Modena, con la differenziata si recupera il 92%


©Trc-TelemodenaMODENA, 20 OTT. 2011 – I modenesi da anni si impegnano per la raccolta differenziata, ma spesso si pongono la domanda se poi davvero serve a qualcosa o se, alla fine, la maggior parte dei materiali finisce in discarica semplicemente seguendo un percorso diverso. La risposta è quanto meno inaspettata: nel 2010 il 92% della differenziata è stata recuperata, cioè lavorata e poi effettivamente arrivata alle aziende che la riciclano, dalle vetrerie alle cartiere, dalle fonderie alle acciaierie. E’ il risultato dell’indagine che, per il secondo anno consecuitivo, ha svolto Hera, in collaborazione con la Regione e con la certificazione della ricerca da parte di Business assurance. Cinquantanove gli impianti, 10 nel modenese, controllati dalla multiutility nel corso dell’anno, 135 le aziende finali che hanno ottenuto i vari materiali.
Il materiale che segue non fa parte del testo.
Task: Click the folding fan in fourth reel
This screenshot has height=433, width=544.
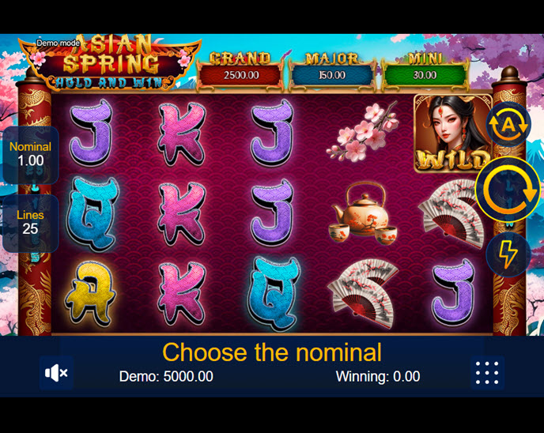Action: 363,293
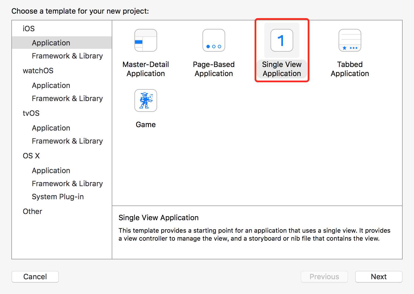
Task: Click the Tabbed Application label text
Action: (x=350, y=69)
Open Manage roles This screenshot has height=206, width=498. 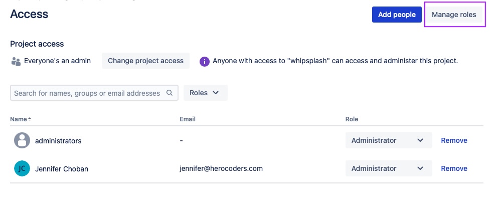[454, 15]
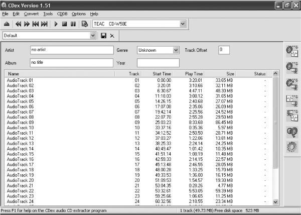The width and height of the screenshot is (301, 215).
Task: Open the Convert menu
Action: [x=31, y=14]
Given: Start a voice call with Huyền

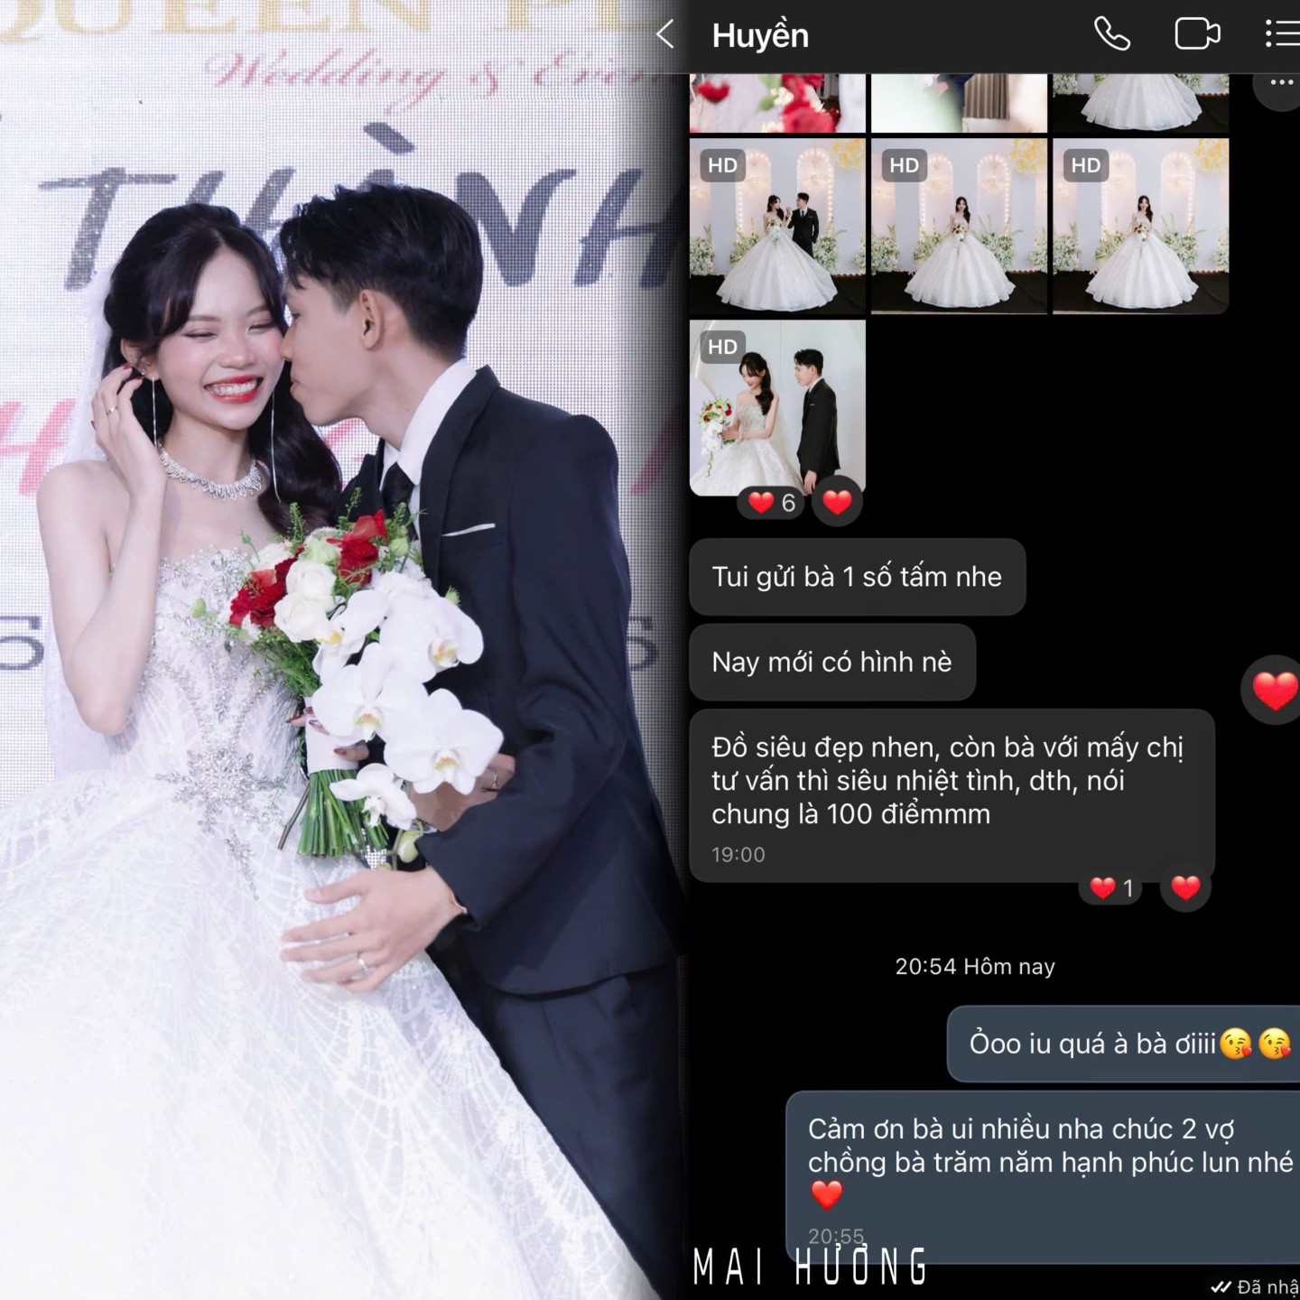Looking at the screenshot, I should tap(1111, 35).
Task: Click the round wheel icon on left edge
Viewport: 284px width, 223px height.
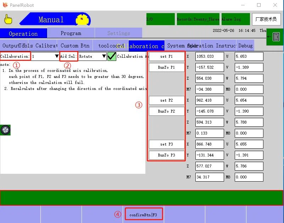Action: pos(5,130)
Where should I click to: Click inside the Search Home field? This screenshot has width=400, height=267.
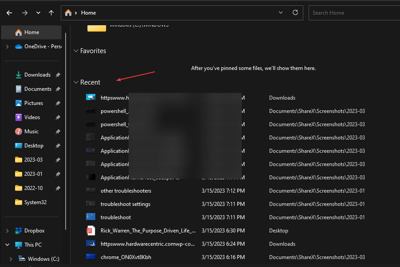coord(350,12)
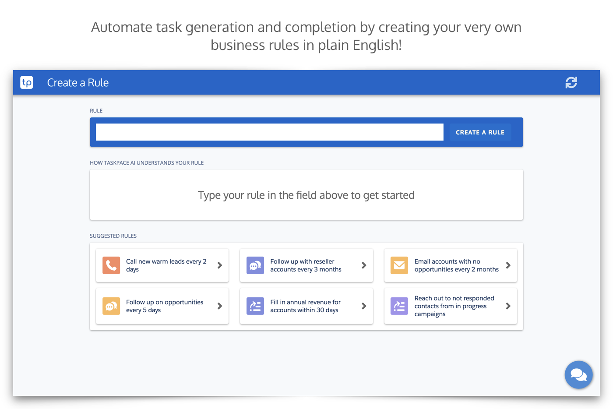Expand the 'Follow up on opportunities' chevron
Viewport: 613px width, 409px height.
[x=220, y=306]
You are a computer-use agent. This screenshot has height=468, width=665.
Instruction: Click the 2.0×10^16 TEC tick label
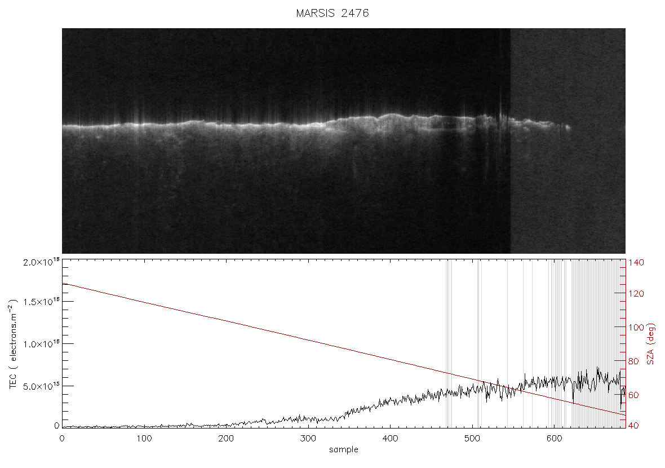coord(41,262)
I rifiuti scartati, per problemi di conferimento scorretto o non idonei al recupero, sono stati appena il 7,9% del totale, in diminuzione rispetto al 2009. Nel dettaglio, è tornato a nuova vita il 90% della carta, il 94% dell’organico, il 92% del vetro, l’89% del legno, il 78% della plastica e il 100% del ferro.